* Selected extract *
[Start of section]

Diagnostic and Interventional Radiology
Interventional Radiology - Original Article

Evaluation of CT vascularization patterns for survival prognosis in patients with hepatocellular carcinoma treated by conventional TACE

1.

Institutes of Diagnostic and Interventional Radiology, The Hannover Medical School, Hannover, Germany.

2.

Institute of Biometry, The Hannover Medical School, Hannover, Germany

3.

Department of Gastroenterology, Hepatology and Endocrinology, The Hannover Medical School, Hannover, Germany

4.

Institutes of Diagnostic and Interventional Radiology, The Hannover Medical School, Hannover, Germany

Diagn Interv Radiol 2017; 23: 217-222
DOI: 10.5152/dir.2016.16006
Read: 750 Downloads: 368 Published: 03 September 2019

Abstract

PURPOSE: Transarterial chemoembolization (TACE) is an established treatment for intermediate stage hepatocellular carcinoma (HCC). The aim of this retrospective study was to evaluate the power of lesion vascularization criteria based on computed tomography for prognosis of overall survival before initiation of treatment.

 

METHODS: A total of 59 patients with intermediate stage HCC treated with TACE as first-line treatment were retrospectively evaluated. TACE procedures were performed using doxorubicin, cisplatin, and lipiodol. Response evaluation criteria in solid tumors version 1.1 (RECIST 1.1) were used to determine the initial tumor response. Four vascularization patterns (VP) of the largest target lesion (homogeneous vascularization [VP1], homogeneous vascularization with additional arterial hypervascularization [VP2], heterogeneous vascularization with [VP3] and without zones of hypervascularization [VP4]) were assessed prior to the first TACE and correlated to survival.

 

RESULTS: Kaplan-Meier analysis yielded a median overall survival of 608 days (standard error [SE], 120.5 days). Survival analysis showed significant differences depending on the vascularization patterns (P = 0.012; hazard ratio, 0.327): patients with homogeneously vascularized lesions (VP1, VP2) had a median overall survival of 1091 days (SE, 235.5 days). Patients with heterogeneous vascularization of the lesion (VP3 and VP4) showed a median overall survival of 508 days (SE, 113.9 days).

 

CONCLUSION: The vascularization pattern of the largest HCC lesion is helpful for survival prognosis under TACE treatment and therefore has the potential to be used as an additional parameter for treatment stratification.

[End of section]

* Provided information *
[Start of section]

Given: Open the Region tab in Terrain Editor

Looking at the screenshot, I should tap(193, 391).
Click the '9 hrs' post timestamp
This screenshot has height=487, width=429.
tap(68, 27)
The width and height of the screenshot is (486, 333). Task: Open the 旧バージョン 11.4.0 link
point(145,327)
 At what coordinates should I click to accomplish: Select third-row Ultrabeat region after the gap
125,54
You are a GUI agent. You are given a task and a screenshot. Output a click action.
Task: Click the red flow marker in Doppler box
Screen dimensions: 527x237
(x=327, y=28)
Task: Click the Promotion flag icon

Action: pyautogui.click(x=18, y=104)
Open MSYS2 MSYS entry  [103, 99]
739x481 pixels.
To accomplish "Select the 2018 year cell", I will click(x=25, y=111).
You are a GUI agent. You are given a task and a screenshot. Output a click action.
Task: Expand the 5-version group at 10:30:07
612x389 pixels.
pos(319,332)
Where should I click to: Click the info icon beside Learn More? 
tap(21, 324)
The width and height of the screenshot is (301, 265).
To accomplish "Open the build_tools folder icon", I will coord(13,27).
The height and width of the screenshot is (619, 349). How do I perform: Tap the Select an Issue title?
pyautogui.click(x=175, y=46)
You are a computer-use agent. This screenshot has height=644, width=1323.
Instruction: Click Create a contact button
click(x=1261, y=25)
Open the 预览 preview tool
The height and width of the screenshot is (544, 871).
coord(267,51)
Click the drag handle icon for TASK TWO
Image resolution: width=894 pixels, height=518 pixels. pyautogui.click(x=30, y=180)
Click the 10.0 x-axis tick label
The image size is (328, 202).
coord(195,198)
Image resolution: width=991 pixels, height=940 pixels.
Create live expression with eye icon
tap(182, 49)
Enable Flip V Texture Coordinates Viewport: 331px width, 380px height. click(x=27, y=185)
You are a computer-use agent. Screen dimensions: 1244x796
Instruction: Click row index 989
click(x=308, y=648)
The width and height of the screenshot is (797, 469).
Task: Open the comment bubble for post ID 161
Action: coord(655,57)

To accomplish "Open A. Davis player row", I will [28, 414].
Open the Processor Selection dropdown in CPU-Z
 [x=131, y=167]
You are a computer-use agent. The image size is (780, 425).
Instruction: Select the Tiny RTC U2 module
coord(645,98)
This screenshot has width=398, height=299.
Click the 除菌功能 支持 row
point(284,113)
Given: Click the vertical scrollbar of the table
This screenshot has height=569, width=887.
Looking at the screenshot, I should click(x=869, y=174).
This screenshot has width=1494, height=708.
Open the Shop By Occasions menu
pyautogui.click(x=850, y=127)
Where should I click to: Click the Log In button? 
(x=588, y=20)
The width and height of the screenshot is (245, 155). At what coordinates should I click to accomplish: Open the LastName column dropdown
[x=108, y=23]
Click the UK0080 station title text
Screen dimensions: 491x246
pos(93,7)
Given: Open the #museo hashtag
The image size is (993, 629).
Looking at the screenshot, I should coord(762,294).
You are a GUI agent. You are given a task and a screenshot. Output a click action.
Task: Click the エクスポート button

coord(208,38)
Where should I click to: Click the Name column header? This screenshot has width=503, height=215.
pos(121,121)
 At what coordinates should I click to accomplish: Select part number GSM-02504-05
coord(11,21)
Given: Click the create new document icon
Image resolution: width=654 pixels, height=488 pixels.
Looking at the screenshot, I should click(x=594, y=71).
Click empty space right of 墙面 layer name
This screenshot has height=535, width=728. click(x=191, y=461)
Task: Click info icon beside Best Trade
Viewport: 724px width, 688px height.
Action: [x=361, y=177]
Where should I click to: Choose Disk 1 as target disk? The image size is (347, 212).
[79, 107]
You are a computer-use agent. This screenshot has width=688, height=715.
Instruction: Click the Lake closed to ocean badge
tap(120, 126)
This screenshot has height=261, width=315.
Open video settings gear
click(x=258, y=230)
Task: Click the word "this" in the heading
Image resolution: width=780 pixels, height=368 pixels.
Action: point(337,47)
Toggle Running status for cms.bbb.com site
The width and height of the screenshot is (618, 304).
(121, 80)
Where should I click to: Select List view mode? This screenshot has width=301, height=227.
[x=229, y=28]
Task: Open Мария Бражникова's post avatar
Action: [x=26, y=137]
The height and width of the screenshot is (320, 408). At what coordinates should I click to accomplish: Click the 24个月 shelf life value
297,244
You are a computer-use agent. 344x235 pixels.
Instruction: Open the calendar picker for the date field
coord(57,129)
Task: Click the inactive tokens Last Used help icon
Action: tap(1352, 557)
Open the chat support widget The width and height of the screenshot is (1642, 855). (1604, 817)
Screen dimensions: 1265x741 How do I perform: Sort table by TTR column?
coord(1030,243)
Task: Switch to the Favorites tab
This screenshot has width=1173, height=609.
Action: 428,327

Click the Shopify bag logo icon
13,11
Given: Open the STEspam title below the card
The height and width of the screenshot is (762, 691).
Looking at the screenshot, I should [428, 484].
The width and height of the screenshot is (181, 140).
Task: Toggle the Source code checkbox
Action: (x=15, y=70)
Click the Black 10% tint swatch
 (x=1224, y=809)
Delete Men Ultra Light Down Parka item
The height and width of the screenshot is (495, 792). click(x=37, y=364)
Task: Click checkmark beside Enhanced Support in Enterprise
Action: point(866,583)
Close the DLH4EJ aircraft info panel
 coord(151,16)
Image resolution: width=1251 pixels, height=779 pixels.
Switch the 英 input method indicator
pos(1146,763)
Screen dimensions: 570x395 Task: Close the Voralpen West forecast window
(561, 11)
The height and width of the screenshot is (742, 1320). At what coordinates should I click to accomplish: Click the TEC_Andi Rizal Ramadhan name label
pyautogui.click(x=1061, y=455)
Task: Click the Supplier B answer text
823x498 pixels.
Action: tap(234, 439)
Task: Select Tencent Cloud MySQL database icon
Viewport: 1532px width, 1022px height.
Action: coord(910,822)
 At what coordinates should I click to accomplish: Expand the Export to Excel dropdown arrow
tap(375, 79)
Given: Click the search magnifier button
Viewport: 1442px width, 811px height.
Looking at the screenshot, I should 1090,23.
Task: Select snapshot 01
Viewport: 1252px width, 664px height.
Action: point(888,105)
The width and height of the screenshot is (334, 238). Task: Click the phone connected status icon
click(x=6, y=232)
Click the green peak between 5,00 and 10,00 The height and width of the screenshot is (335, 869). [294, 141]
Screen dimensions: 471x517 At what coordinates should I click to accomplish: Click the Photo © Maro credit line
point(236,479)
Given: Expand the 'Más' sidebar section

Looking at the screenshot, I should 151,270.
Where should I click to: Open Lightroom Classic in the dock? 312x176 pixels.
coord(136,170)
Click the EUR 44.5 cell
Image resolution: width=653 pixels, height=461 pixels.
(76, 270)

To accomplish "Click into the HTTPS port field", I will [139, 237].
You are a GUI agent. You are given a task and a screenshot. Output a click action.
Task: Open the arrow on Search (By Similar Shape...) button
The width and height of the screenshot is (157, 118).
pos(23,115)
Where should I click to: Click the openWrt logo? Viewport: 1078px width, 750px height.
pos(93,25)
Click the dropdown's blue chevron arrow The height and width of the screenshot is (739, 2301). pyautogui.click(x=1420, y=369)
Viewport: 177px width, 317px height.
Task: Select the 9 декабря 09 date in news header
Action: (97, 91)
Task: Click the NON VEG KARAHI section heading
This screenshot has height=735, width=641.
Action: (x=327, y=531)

[End of section]

* Try it *
Quote the passage of the HCC vascularization study from "RESULTS: Kaplan-Meier analysis yielded" to "(SE, 113.9 days)." word for word.

* Response to this exercise *
RESULTS: Kaplan-Meier analysis yielded a median overall survival of 608 days (standard error [SE], 120.5 days). Survival analysis showed significant differences depending on the vascularization patterns (P = 0.012; hazard ratio, 0.327): patients with homogeneously vascularized lesions (VP1, VP2) had a median overall survival of 1091 days (SE, 235.5 days). Patients with heterogeneous vascularization of the lesion (VP3 and VP4) showed a median overall survival of 508 days (SE, 113.9 days).